The first part of the course follows an inverted classroom approach, which means you prepare the material for the sessions at home, leaving the actual sessions for doing exercises, discussions, questions, and problem-solving. The second part of the course - after the vacation - consistst of more advanced sessions that will address more specific topics, such as the use of AI, data processing and presentation for neuroscience, how to design (re)usable software and such.

Schedule

Materials

The materials consist of

  • Online chapters, which will provide you with the respective background
  • Jupyter notebooks, in which you can learn and practice Python concepts
  • YouTube videos, which go through the notebooks step-by-step. We highly recommand to try to do the notebooks first by yourself, and only use the videos if you encounter major difficulties

When indicated below, you need to read a few chapters and do the lesson part of the respective Jupyter notebooks before the session. The notebooks are divided into a lesson part, where the concepts are introduced and demonstrated, and an exercise part, where you can apply the knowledge just gained.

During the sessions, we will to the exercise parts of the notebooks together, discuss what you learned, where you encountered problems, and how to solve these.

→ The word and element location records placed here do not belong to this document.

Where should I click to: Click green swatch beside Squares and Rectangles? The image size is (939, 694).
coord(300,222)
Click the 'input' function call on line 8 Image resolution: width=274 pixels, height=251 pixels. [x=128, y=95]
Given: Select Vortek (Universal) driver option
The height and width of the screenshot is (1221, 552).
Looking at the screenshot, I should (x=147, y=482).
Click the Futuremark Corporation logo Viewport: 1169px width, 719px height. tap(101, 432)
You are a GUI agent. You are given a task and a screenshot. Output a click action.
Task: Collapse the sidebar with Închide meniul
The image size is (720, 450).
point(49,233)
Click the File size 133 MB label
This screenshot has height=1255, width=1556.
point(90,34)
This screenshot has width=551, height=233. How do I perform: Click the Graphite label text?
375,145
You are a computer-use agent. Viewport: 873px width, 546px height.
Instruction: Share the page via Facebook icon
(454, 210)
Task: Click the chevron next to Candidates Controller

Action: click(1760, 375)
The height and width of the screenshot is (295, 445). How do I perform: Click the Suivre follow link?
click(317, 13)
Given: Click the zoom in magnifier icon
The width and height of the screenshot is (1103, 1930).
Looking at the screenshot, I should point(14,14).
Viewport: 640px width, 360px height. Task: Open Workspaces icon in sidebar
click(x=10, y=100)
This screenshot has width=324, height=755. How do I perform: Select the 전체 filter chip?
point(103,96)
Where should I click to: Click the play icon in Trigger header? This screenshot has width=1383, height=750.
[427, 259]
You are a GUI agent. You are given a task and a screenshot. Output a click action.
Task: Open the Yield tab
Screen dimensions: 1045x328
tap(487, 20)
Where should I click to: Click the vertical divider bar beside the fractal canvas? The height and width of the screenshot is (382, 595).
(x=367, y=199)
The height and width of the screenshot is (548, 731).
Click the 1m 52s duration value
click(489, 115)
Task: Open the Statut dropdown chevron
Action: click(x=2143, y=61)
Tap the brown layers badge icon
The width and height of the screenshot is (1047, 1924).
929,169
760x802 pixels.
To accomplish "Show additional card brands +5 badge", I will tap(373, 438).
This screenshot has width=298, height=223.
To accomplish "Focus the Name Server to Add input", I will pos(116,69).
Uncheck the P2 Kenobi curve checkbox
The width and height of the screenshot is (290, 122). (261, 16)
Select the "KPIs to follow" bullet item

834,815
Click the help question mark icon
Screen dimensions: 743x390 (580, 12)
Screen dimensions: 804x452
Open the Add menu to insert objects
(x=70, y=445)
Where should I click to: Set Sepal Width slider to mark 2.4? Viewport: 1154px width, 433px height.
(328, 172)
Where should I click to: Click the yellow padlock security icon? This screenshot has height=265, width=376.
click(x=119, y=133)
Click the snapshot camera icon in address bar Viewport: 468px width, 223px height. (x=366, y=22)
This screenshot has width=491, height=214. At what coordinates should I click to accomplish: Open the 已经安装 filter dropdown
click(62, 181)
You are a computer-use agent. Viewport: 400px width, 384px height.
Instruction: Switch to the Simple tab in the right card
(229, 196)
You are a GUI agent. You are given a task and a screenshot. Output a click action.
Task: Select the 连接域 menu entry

Important: The links to chapters point at the original class material, whereas the notebooks you will find in your bwJupyter environment - as demonstrated in the first session.

Important link(s)

Link to bwJupyter environment

17.4. | Introduction, Setup, Project overview

To prepare before:

During the class:

  • Why this course? About adult learners and your motivation to learn Python, your programming/Python background, that the only way to learn to code is to write it, the importance of coding skills for science and beyond, and the use of AI tools.
  • The organisation of this course. Time budget outside the classroom, videos as the last resort, and final project.
  • Setting up bwJupyter.de_ and accessing the course material. How to submit exercises.
  • Skills evaluation

02.05. | Variables & Assignment, Data Types & Conversion, Python Built-ins, Lists, Dictionaries

To prepare before:

  • Read chapter "Introducing Python"; you can ignore the section Deactivate AI for Now. Also, read the next chapter with the respective learning objectives.
  • On bwJupyter: Go over the notebooks 01 - Variables and Assignments to 05 - Dictionariesunder__shared`. Note that the exercise parts of the notebooks will be done in class.

During the class:

  • Do exercises together, answer qustions.